The most critical issue for Abhilash upon joining a city-based technology company was to get used to the urban atmosphere. Even though he spoke good English, he did not have the city accent and also the modern slang. And more importantly, he lacked the latest technical knowledge about the product-line. Of course, the company did have in-house training programmes. Yet, Abhilash found them rather of limited use for him. Without understanding his difficulty, the immediate boss started cursing him day in and day out for his failure to cope with the assignment. Abhilash tried to connect with trainers in private time to learn better, but that did not work well as nobody had the patience to spend time in a non-productive activity of training one individual separately. So, the trainers, too, started avoiding him.
Left with no choice, Abhilash, determined to keep the job at any cost, decided to train himself. As a child, he had heard from his mother the story of tribal warrior Eklavya who trained himself despite a refusal from Guru Dronacharya just because he was not a prince. So, in his own manner, Abhilash became an Eklavya.
Today, this may sound rather theatrical, but Abhilash started working hard in afterhours to build his body of technical knowledge, people’s skill and a modern language sans the slang. His efforts were slow to start showing effect, but Abhilash pressed on. He bought books, got CDs which he fed into the computer and tried to learn things.
Despite all the efforts, things were not easy at all. For, as Abhilash tried harder, the bosses also made him busier in the daily schedule of work. Yet, what made the difference was persistence and patience. The pressure to perform well was high, but so was his resolve to improve. He was good in every aspect, but had not been groomed in an appropriate manner for the specific company’s culture.
But the individual Eklavya programme went on for quite some time and started showing results in a few months. The story of Abhilash, however, is not uncommon. Countless people try this route and succeed to a large extent. And once they start registering some success, more of it comes their way. For, it is at those moments that others, too, start experiencing an enhancement in their overall showing.
The Eklavya factor, thus, has its own importance.
Despite the fact that many such stories are available, a much larger number of people do not think in this way. They become pessimistic and give up efforts. They fall in a negative rut and do not wish to press on despite odds. In other words, they submit to the situation rather than think of changing it in their favour.

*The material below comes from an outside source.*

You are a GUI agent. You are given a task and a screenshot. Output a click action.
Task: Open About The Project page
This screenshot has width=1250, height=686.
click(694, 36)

In a professional situation, there cannot be any one person who is perfect. On the contrary, every person realises this or that shortcoming in his knowledge or personality. Of course, even if one does not make any specific effort, one starts registering incremental improvement in performance or personality. But that may not actually be enough for the career. What should matter, therefore, is the effort to scale up the level of achievement. In other words, what needs to be done is to try to make possible exponential achievement. This may appear to be a tall order, but nevertheless worth the try. For, if such efforts succeed even partially, they still make a big difference in the overall quality of the individual professional.
The unfortunate part is that most do not think positively and proactively. Most fall in the rut and develop a habit of blaming others for their problems. Abhilash was not of that type. He built for himself an Eklavya culture, which helped in a big way.